### Passage given:
The year is 1920. Young Denis in Crome Yellow is asked by persistent Mary Bracegirdle which contemporary poets he likes best. The reply comes instantly: ‘Blight, Mildew and Smut’. Mary is taken aback, disbelieving, tries desperately to change what she has heard. Perhaps Denis had really said: ‘Squire, Binyon and Shanks’, ‘Childe, Blunden and Earp’, even ‘Abercrombie, Drink-water and Rabindranath Tagore’? But she knows it is not so: Blight, Mildew and Smut were for Denis the poets of the decade.
Aldous Huxley’s joke against Georgian poetry has lost none of its effectiveness seventy-odd years on. That tireless promoter of the third-rate, Edward Marsh, who edited five Georgian anthologies, thought the period would rank with the great poetic ages of the past, and J.C. Squire invoked the Elizabethans as the only possible comparison. But the prototypical Georgians whose names sprang to Mary Bracegirdle’s mind are neglected or forgotten now because they were unaware of the revolutions in language and vision that marked the beginning of the 20th century. As Wordsworth and Coleridge found it necessary to discard Augustan formality (Wordsworth used for odious comparison a sonnet in which Gray wrote that ‘reddening Phoebus lifts his golden fire’), so the rejection of a decayed Palgravian romanticism, and the stale or weakened language in which it found expression, were prerequisites of writing serious poems a century later. Eliot’s praise of John Davidson’s ‘Thirty Bob a Week’ as ‘the only poem in which Davidson freed himself completely from the poetic diction of English verse of his time’, so that ‘the poem is to me a great poem for ever’ may seem excessive. When one compares Davidson’s colloquial language with the artificial fancifulness of Georgian verse which, in Eliot’s words, caressed everything it touched, it is easy to understand his reaction.
Not all the contributors to the Georgian anthologies were blighted by Marsh’s blessing. Lawrence and Graves seem to have realised from the beginning that poems about bulldogs, naiads and country life (‘Out in the country everyone is wise’: Harold Monro), written with Tennysonian fluency in deliberately ‘poetic’ language, wouldn’t do. Brooke, a poet still not properly appreciated, never wholly succumbed to Georgianism – it was Marsh who gave the title ‘The Old Vicarage, Grantchester’ to the poem originally called ‘The Sentimental Exile’. Walter de la Mare, however, had a less rebellious personality. His biographer says rightly that he was associated with the Georgians but not concerned as they were with the delights of country weekends or ‘bedded violets that fill/March woods with dusky passion’. The dominant notes in his poetry are fantasy and mystery, as expressed in what is probably his most famous poem, ‘The Listeners’. De la Mare’s diction, however, is characteristically Victorian, with some 20th-century overtones. He does not flinch from the most awkward inversions (‘So that her small unconscious face/Looked half unreal to be’), and often drops into the most dismal diction: ‘The far moon maketh lovers wise.’
That is the down side of de la Mare as poet, and there is a good deal of it. The up side is the uneasy thrill given by his poems, like ‘The Listeners’, that outline a situation, describe a place in exact detail, propose a mystery and offer no explanation. Often such poems contain dialogue, sometimes passages of conversation all the more impressive because we do not know who is speaking. It is essential to the poems’ effects that an element of mystery should remain. When asked in old age to explain ‘The Listeners’ de la Mare was evasive; the poem calls for no explanation. Its origins lie in the childlike sense of awe and fearful wonder at the heart of his best work.

### Raw data:
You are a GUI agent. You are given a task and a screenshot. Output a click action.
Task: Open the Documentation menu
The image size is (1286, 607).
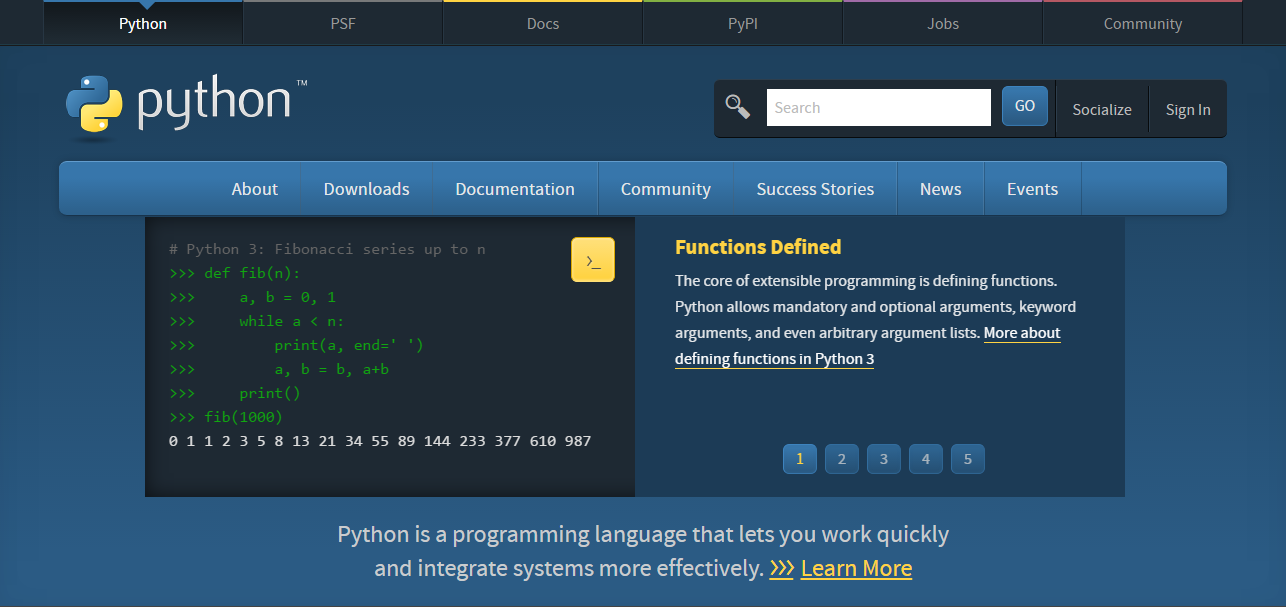515,188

### What is required:
Take the essay on Walter de la Mare and the Georgian poets further, starting after its final sentence.

### The result:
This sense of wonder, and of pleasure in the very fact of existence, is apparent, too, in the many enjoyable pieces in his Collected Rhymes and Verses written explicitly for children. As a poet, de la Mare never condescends to the reader, but is more often a participant in what he is describing. The best poems express exaltation, an attempt to reach out beyond the common details of living. Most often he does so instinctively, as in ‘The Listeners’. In later life he sometimes tried to achieve similar effects intellectually, as in the ambitious, continually interesting but finally unsuccessful ‘The Traveller’ of 1945, a poem about the individual psyche and the world outside that might be called his ‘Ancient Mariner’.
‘The Traveller’ stands almost by itself in his poetry. From youth he distrusted the intellect, put his faith in instinct and immediate apprehension. In a lecture given in his late forties he expressed the belief that the most valuable human powers are at their height in childhood, and then slowly decline. The title of Theresa Whistler’s biography is taken from a comparison he made between the imagination of the heart and of the intellect, to the benefit of the former. A still more relevant title would have been ‘Imagination of the Innocent Eye’. He tried, in life and writing, to retain what he believed to be the purity of the childhood vision. The vision was not, like Vaughan’s and Traherne’s, of Eternity, but of eternal childhood.
Walter de la Mare was born in 1873, the sixth of seven children of a clerk in the Bank of England. The family was originally a Huguenot one from Normandy. Walter’s father James married twice. The first marriage was childless, the second made ten years after his wife’s death to Lucy Browning, who was 26 years his junior. The family lived first at a modest house in Charlton, later in a more substantial one in the more convenient suburb of Forest Hill. James and his better-off clergyman brother both died when Jack (as Walter was called) was only four years old, and Lucy was left to bring up the children on an annuity of £60 a year from the Bank, plus perhaps five thousand pounds capital. On this, Theresa Whistler says, she ‘contrived somehow a life that had style and spirit’.
It is not surprising that Jack was devoted to his strong-willed, remarkable mother, nor that he eventually married a woman 11 years his senior, nor that he looked always for a spiritual rather than a physical relationship with women. Whistler suggests that although ‘birth and death were profoundly fascinating mysteries,’ sexuality may have been for him ‘a disappointing and random conjuring trick played by the glands’. Perhaps so: but he had four children, the first conceived before marriage.
The early years recounted here are ordinary enough. A choir-school place at St Paul’s Cathedral (where he was homesick, miserable, at first the subject of bullying) was succeeded by a job as junior clerk at Anglo-American Oil, marriage at 26 to Elfrida, (who was, like himself, a member of the Esperanza Amateur Dramatic Club), children. He worked at Anglo-American Oil for 18 years, leaving home each morning dressed as City gent in silk hat, tailcoat and striped trousers. When he resigned he received a standard gift of silver plate. This career is not made less Pooterish by his change from the written family name of Delamare to the French division of the words. It would be interesting to know what his mother and the rest of the family thought about this. Whistler says only that he ‘probably felt it was more romantic’. And more aristocratic? Certainly more in tune with the aesthete of the Esperanza group, and with the intense desire he felt to put down the fantasies occupying his thoughts in stories and poems.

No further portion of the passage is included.